Quique Setién: «Mi vida nunca ha sido fácil. Benditos problemas»

En el Barcelona ocurren estas cosas. Correspondió a Quique Setién, un recién llegado, ser el primero en comparecer ante los medios tras las guerra abierta en el club por la virulenta respuesta de Leo Messi, capitán del equipo, a Eric Abidal, secretario técnico, a raíz del despido de Ernesto Valverde. Y Setién, a sus 61 años, salió airoso de un problema que no es el suyo. Acudió cargado de cubos de agua al mismísimo averno y, a su manera, transmitió algo de paz. No parece poca cosa en una entidad con semejante tendencia a la autodestrucción.

Hubo un momento en que a Setién le preguntaron si comenzaba a arrepentirse de haber fichado por el Barcelona. «Hace un mes no tenía ningún problema. Pero, benditos problemas estos. Mi vida nunca ha sido fácil. Cuando llegas a un equipo de esta dimensión, lo que puedes imaginar es que pasen cosas. Pero a mí me empuja el viento del norte. Y es muy fuerte. No me caigo tan fácilmente. Esto va a ir para adelante. Y muy bien. Estoy convencido de ello».

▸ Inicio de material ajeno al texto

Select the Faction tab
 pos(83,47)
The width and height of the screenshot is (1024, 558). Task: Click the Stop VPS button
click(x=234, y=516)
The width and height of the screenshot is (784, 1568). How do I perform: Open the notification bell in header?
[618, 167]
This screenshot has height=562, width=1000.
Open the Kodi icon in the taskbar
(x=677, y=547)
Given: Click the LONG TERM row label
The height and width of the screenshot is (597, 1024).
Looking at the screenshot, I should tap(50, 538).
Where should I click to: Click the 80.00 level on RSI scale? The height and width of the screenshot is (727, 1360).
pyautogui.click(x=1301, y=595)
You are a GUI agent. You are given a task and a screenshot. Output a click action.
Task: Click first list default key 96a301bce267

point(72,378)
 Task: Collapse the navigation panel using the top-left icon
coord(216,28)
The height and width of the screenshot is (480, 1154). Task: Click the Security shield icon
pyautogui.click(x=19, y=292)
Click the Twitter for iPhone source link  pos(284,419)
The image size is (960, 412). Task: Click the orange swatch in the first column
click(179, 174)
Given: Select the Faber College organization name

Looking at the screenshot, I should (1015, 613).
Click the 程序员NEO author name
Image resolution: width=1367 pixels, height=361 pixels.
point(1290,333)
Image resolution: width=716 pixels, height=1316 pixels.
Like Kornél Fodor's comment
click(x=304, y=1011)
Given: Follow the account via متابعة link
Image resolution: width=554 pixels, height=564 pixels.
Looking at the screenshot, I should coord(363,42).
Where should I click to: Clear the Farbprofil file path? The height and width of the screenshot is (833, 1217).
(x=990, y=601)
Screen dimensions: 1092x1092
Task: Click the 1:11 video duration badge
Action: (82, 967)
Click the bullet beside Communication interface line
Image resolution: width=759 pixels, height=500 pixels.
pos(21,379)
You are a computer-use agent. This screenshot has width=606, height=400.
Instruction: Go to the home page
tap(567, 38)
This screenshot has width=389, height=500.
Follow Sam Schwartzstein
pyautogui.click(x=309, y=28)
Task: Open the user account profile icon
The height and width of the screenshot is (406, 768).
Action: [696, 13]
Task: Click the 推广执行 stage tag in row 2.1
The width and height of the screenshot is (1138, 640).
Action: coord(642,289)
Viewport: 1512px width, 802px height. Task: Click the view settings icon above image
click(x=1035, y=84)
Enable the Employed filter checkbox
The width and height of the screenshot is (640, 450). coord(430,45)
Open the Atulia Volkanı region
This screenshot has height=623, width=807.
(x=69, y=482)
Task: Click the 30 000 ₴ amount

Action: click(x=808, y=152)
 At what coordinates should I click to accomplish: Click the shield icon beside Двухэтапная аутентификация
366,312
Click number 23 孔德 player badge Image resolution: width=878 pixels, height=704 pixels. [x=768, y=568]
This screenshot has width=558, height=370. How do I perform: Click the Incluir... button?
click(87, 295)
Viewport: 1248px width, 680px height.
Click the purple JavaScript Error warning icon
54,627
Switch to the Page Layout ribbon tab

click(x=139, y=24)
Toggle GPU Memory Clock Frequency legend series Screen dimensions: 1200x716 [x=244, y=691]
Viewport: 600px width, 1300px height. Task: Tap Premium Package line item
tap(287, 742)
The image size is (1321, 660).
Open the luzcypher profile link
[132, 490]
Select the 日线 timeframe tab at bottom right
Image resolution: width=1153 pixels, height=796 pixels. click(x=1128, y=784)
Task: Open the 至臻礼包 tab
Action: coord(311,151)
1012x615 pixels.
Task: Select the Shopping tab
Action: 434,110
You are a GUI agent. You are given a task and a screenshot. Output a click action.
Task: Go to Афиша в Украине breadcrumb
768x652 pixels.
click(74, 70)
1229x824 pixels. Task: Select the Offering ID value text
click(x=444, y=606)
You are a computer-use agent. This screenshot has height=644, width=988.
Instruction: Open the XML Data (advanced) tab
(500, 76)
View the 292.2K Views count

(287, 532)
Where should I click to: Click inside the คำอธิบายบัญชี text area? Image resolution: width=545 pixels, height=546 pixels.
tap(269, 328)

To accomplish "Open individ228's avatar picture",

Caían las preguntas y el entrenador del Barcelona insistía en que si él estaba en el púlpito mediático era para hablar de fútbol: «La mayor parte de estas cosas [a las que se referían los periodistas] seguramente son muy importantes. Pero a mí no me afectan. Y trataré que a mis jugadores tampoco les afecte. Hemos hablado un minuto de este tema en el entrenamiento (…). En todos los clubes del mundo hay problemas. Ya lo sé. Pero habladme de fútbol, por favor. Todo lo demás no ayuda a mi trabajo. Y tengo muchísimas cosas por hacer».